• [Schriftliche Anweisung]: Entnimm den Einträgen unten alle Zeilen ab der Zeile mit „Open the Add file dropdown“ bis zum Ende der Einträge und gib sie wortgleich wieder; beide Enden gehören dazu. Lass die Bilder in der Antwort weg.

'''

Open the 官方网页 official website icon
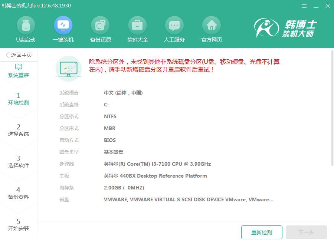The width and height of the screenshot is (334, 241). tap(212, 25)
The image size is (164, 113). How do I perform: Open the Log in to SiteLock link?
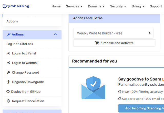coord(20,44)
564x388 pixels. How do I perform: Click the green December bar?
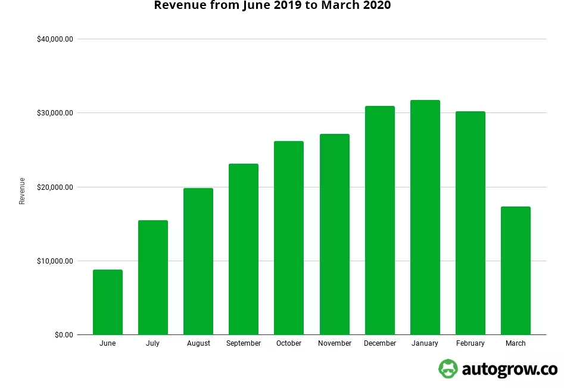pos(380,220)
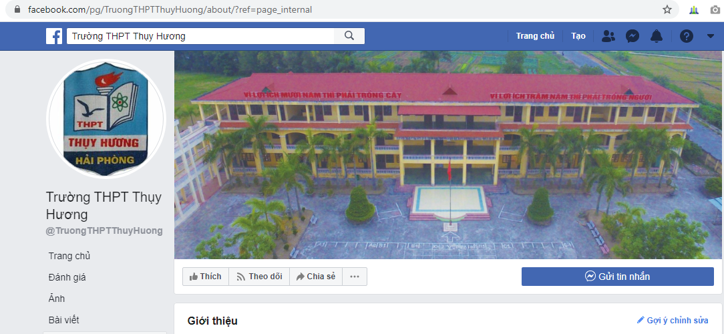Open notifications bell icon

(656, 36)
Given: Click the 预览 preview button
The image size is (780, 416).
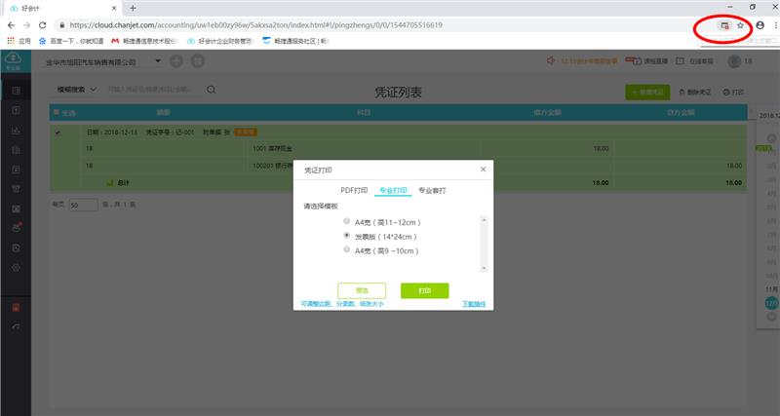Looking at the screenshot, I should coord(362,290).
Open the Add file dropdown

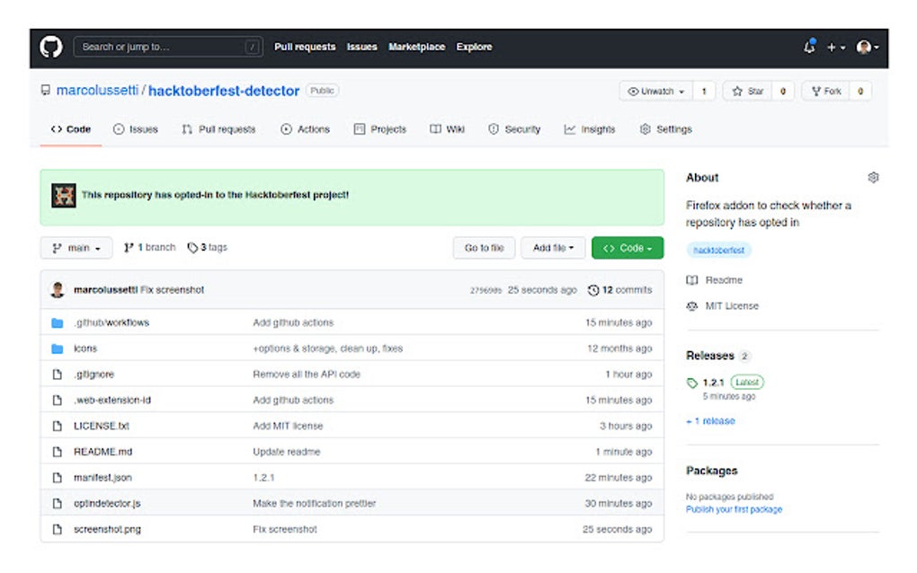pos(553,247)
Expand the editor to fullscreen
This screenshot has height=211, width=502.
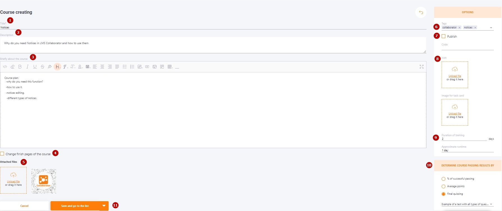421,67
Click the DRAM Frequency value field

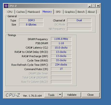61,39
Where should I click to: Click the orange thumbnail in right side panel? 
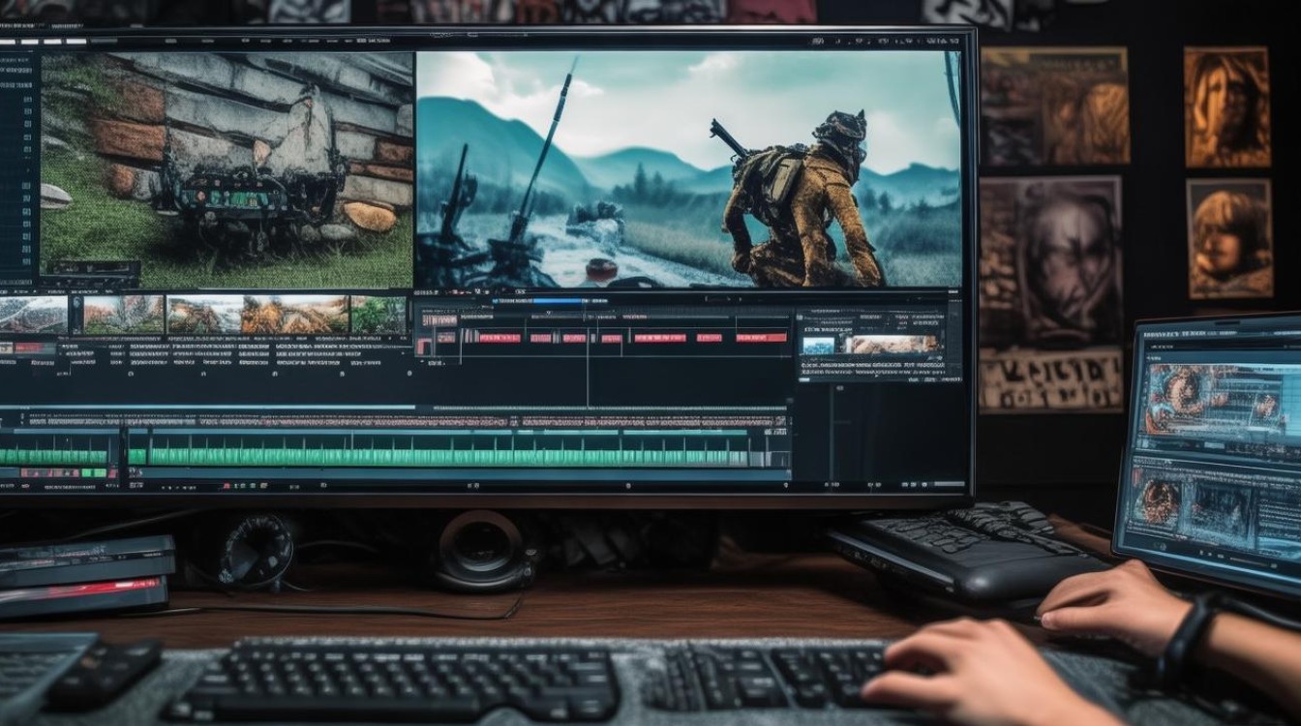click(891, 344)
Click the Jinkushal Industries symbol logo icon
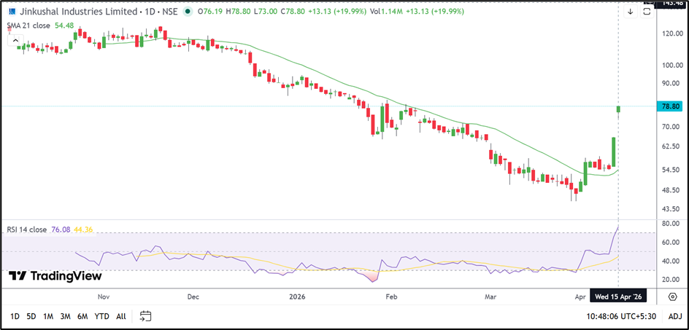This screenshot has width=689, height=330. pyautogui.click(x=10, y=12)
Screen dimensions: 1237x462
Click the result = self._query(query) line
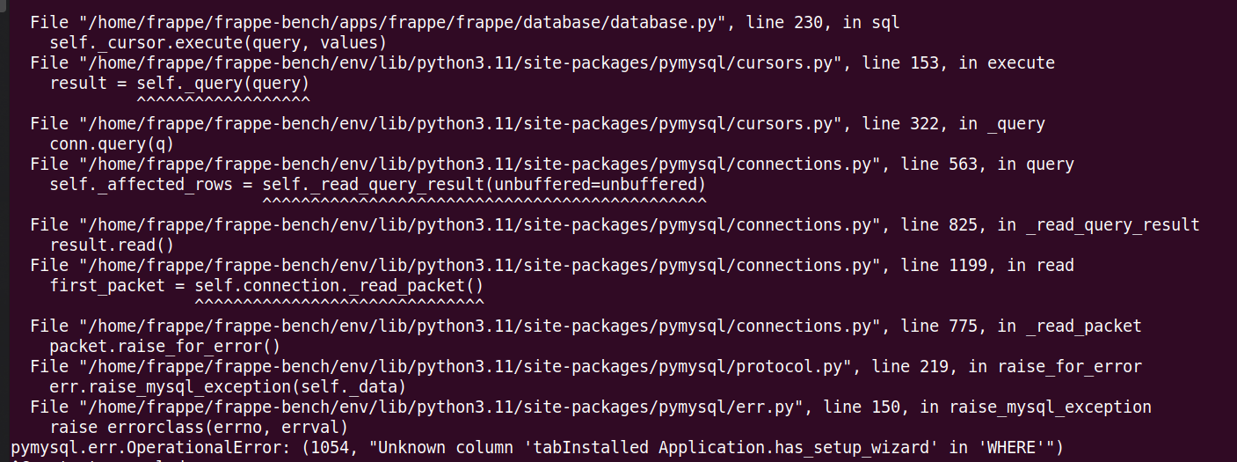179,83
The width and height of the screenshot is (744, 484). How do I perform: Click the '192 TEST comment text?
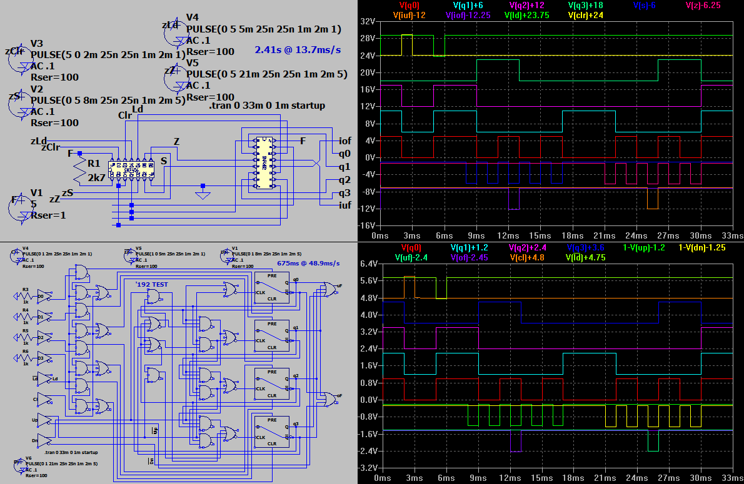[152, 285]
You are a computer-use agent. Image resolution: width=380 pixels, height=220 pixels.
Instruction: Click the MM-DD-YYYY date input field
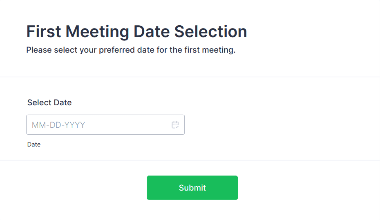(x=98, y=125)
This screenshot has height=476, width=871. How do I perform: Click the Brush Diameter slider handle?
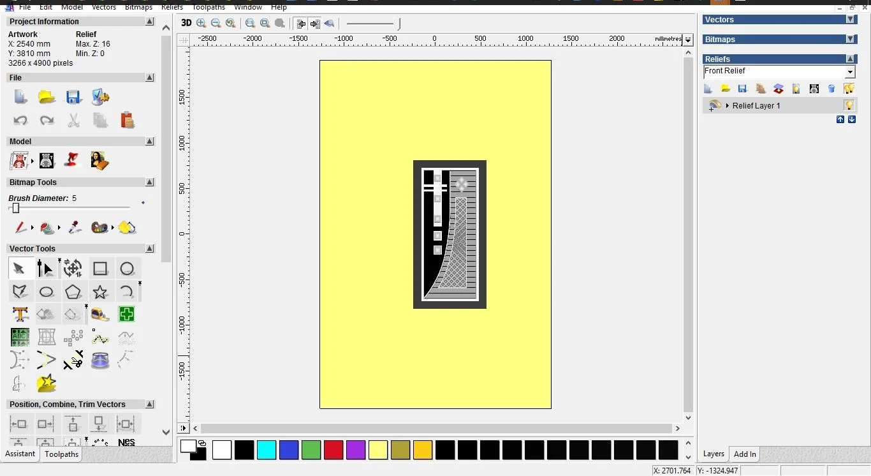[16, 208]
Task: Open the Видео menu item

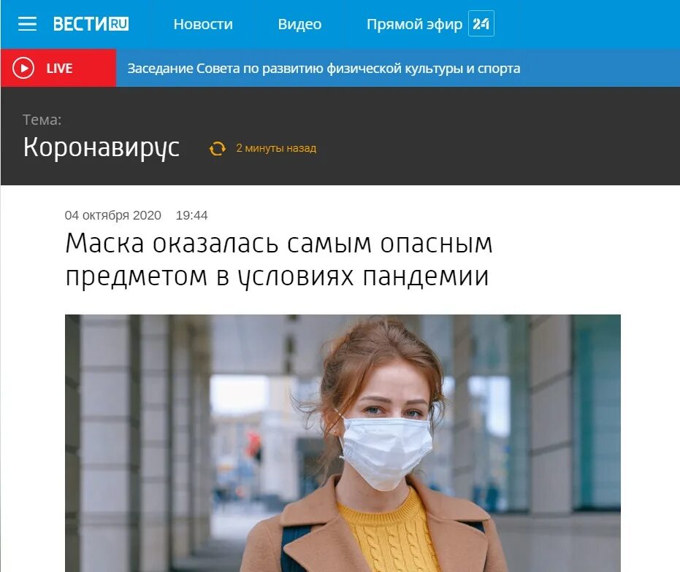Action: point(299,24)
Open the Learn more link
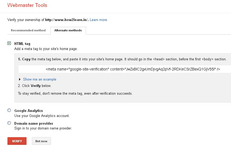 pyautogui.click(x=99, y=20)
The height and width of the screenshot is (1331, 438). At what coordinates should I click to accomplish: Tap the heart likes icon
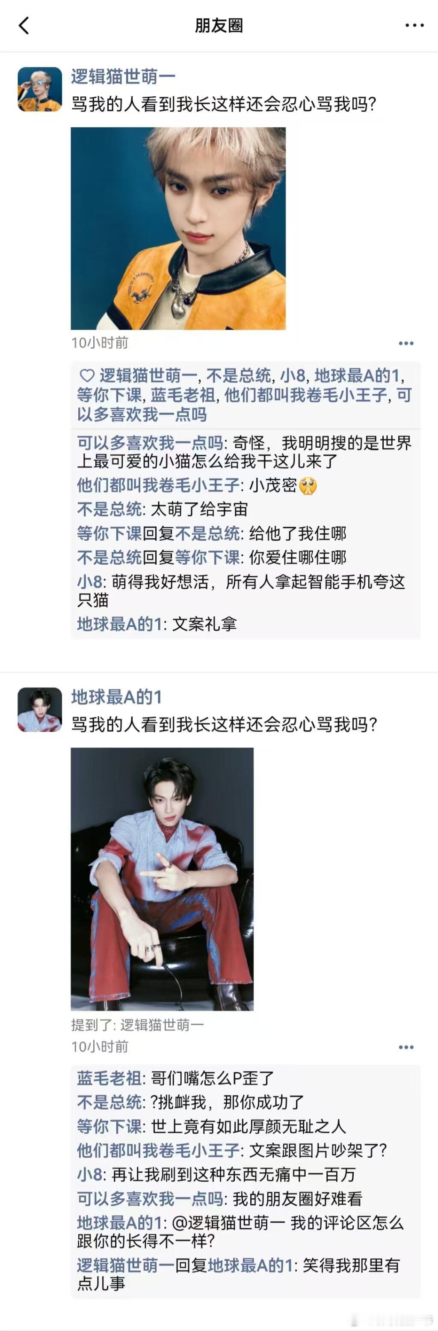click(87, 375)
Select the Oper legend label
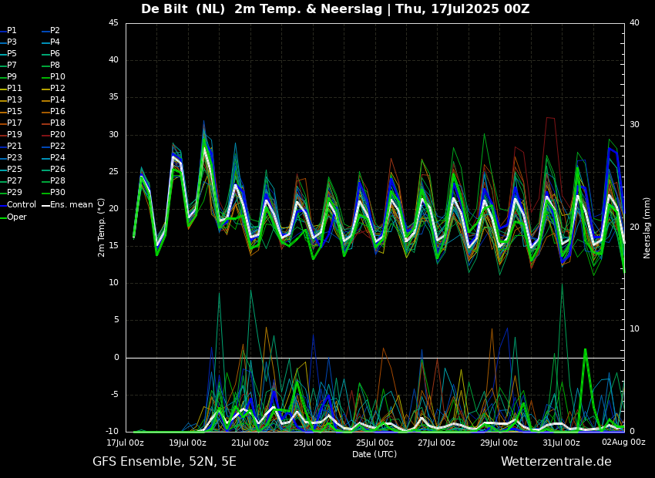 pyautogui.click(x=17, y=217)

'''

• [Ergebnis der Aufgabe]:
Open the Add file dropdown

pos(553,247)
Expand the editor to fullscreen
This screenshot has height=211, width=502.
421,67
Click the DRAM Frequency value field

61,39
Where should I click to: Click the orange thumbnail in right side panel? 
click(891, 344)
Click the Jinkushal Industries symbol logo icon
This screenshot has width=689, height=330. pyautogui.click(x=10, y=12)
Screen dimensions: 1237x462
Click the result = self._query(query) line
179,83
The width and height of the screenshot is (744, 484). How do I perform: Click the '192 TEST comment text?
[152, 285]
You are a computer-use agent. Image resolution: width=380 pixels, height=220 pixels.
Instruction: Click the MM-DD-YYYY date input field
(x=98, y=125)
This screenshot has height=476, width=871. How do I perform: Click the Brush Diameter slider handle?
[16, 208]
Task: Open the Видео menu item

Action: point(299,24)
Open the Learn more link
 pyautogui.click(x=99, y=20)
The height and width of the screenshot is (1331, 438). At what coordinates should I click to accomplish: Tap the heart likes icon
click(87, 375)
Select the Oper legend label
 pyautogui.click(x=17, y=217)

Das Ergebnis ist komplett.